## DATA SUPPLIED
* * * * * * * * *

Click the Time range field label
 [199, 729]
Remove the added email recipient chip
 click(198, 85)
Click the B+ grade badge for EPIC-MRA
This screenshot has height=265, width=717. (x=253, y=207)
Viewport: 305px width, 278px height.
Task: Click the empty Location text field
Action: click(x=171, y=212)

* * * * * * * * *

## WORK REQUIRED
Return the entries above exactly as they were written.

## RESPONSE BOX
Click the Time range field label
 [199, 729]
Remove the added email recipient chip
 click(198, 85)
Click the B+ grade badge for EPIC-MRA
This screenshot has height=265, width=717. (x=253, y=207)
Viewport: 305px width, 278px height.
Task: Click the empty Location text field
Action: click(x=171, y=212)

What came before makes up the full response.